Students around the country are about to return to school after the summer holiday, and they’re doing so at a time when both coronavirus transmission and the effects of climate change are mounting. Last year, HopSkipDrive, a rideshare platform for kids, had to let go much of its staff amid school lockdowns. Now, the company is betting that demand for its rideshare service will increase as parents send their kids back to school. To help fund that growth and expand into 30 new markets over the next year and a half, HopSkipRide raised $25 million in a Series C.
“We are also continuing to invest in our route optimization software, which just helps districts get more efficient and greener,” Joanna McFarland, CEO and co-founder, told TechCrunch. “By reducing overall fleet size, we play a significant role in the overall acceleration of the electrification of the entire yellow bus network.”
McFarland also said HopSkipDrive plans to use the new cash injection, which came from Energy Impact Partners, Keyframe Capital, FirstMark Capital and 1776 Ventures, to invest in electrification initiatives that will spur the company’s goal of helping its CareDrivers transition to electric vehicles affordably via partnerships with OEMs. Currently, hybrid or electric vehicles make up 19% of the startup’s CareDriver network vehicles, which are owned by gig economy workers similar to Uber or Lyft.

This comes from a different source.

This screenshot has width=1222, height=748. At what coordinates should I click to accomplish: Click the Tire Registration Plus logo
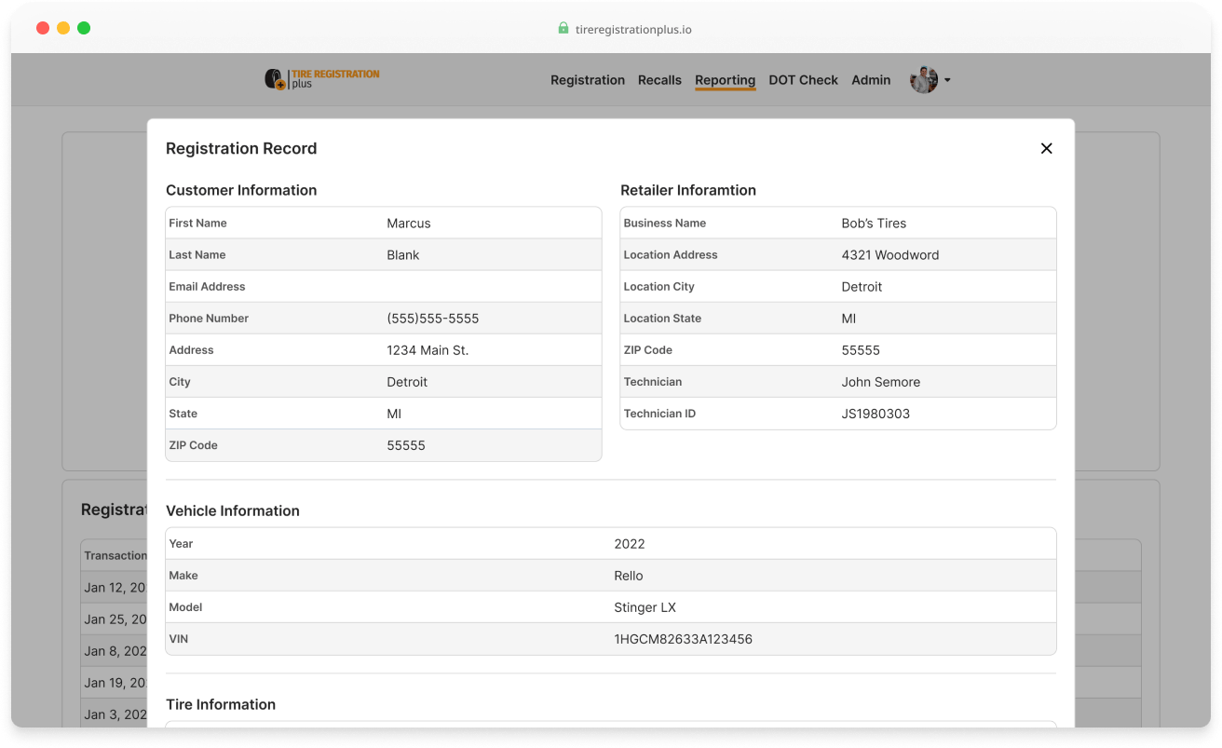pos(321,79)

Unlike those rideshare giants, however, HopSkipDrive’s drivers have over five years of caregiving experience, and as a result, are predominantly women who enjoy flexible work schedules and the ability to contribute to the ridesharing economy without driving sketchy drunk people around at night.
HopSkipDrive is among a small handful of emerging startups dedicated to modernizing the public school bus system. Zūm, another student transportation service, has a similar mission statement with a different path to market. Whereas Zūm takes over the entire transportation system and even has lofty goals of acquiring 10,000 electric buses by 2025, HopSkipDrive focuses more on meeting the transportation needs that don’t neatly fit on a school bus or on a school route.
“I think prior to COVID, we were really seen as an alternative transportation solution for districts, so helping with individualized transport solutions for students with special needs, for students experiencing homelessness or in foster care, and that’s the core service we offer today,” said McFarland. “But as we’ve seen during COVID, all of these trends have only been accelerated and districts have had to deal with a lot more of that than they ever have in the past, but they’re also suffering from a severe bus driver shortage that is reaching a critical point. So anytime you have less than 12 kids on a school bus, we are a cost-effective solution, and we are also a much cleaner solution.”
HopSkipDrive’s more complementary approach has helped the company acquire contracts with more than 300 districts in nine states, plus Washington, D.C. During the pandemic, the startup signed on about 150 new contracts, and this year has renewed 100% of its existing contracts, many of them with price increases, according to McFarland.
Even as Delta variant cases continue to rise to record levels, schools are planning to reopen, which means services like HopSkipDrive’s will be essential. McFarland says the company has COVID SafeRide standards, which include policies around sanitization and mask-wearing, as well as anonymous exposure tracing via the app.
“I don’t think we’ll see school closures again like we did in 2020,” said McFarland. “I think the tide has turned where everybody realizes that the cost of keeping kids out of school was far greater than the risk of them attending school in person.”